[TASK TO CARRY OUT] Look below for the line with "The width and height of the screenshot is (880, 640).". Retype it and every line after it to the end, exactly, but leave out the pictures.

========================

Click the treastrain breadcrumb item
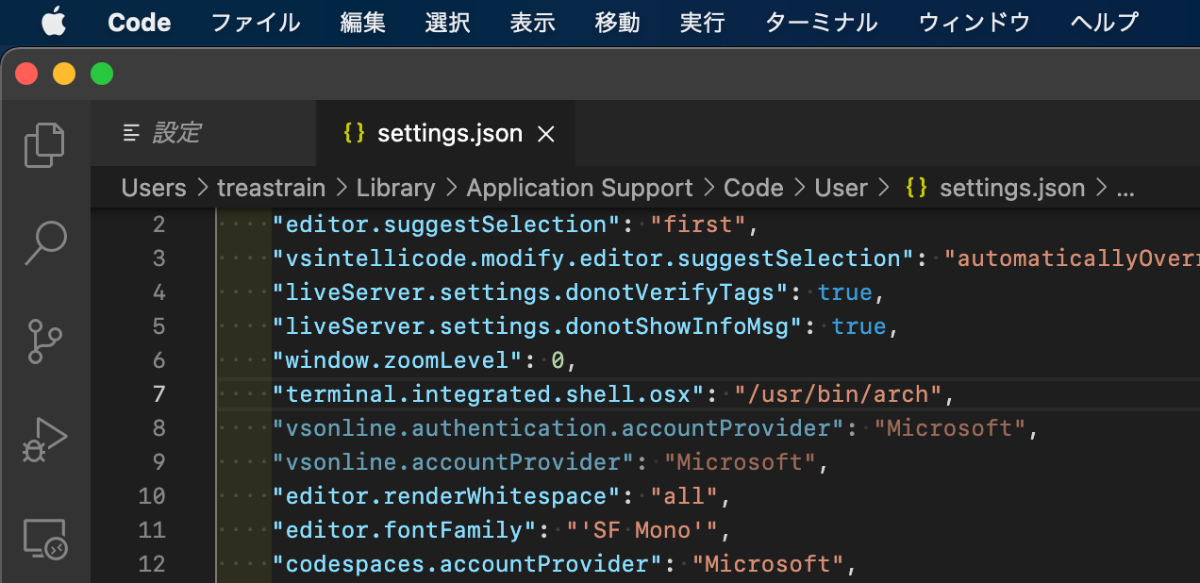 [271, 188]
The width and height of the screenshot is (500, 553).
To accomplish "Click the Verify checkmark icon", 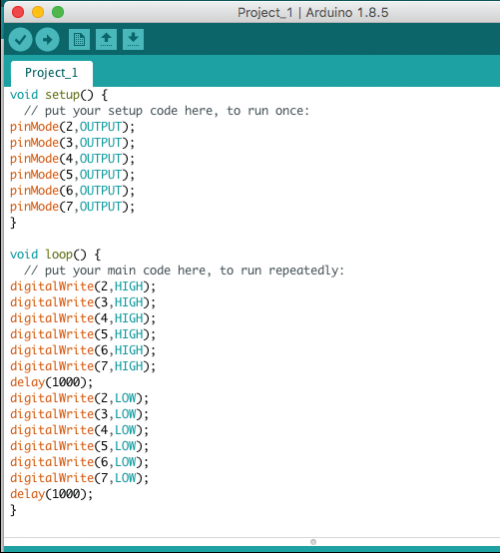I will (20, 40).
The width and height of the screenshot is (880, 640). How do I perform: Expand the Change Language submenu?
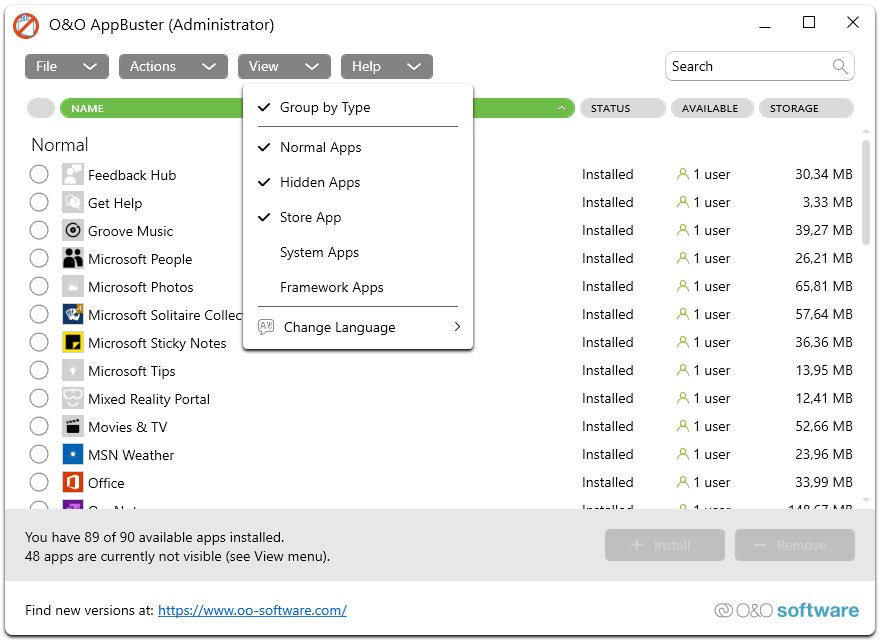pos(357,327)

========================

[ANSWER BOX]
The width and height of the screenshot is (880, 640). How do I perform: Expand the Change Language submenu?
pos(357,327)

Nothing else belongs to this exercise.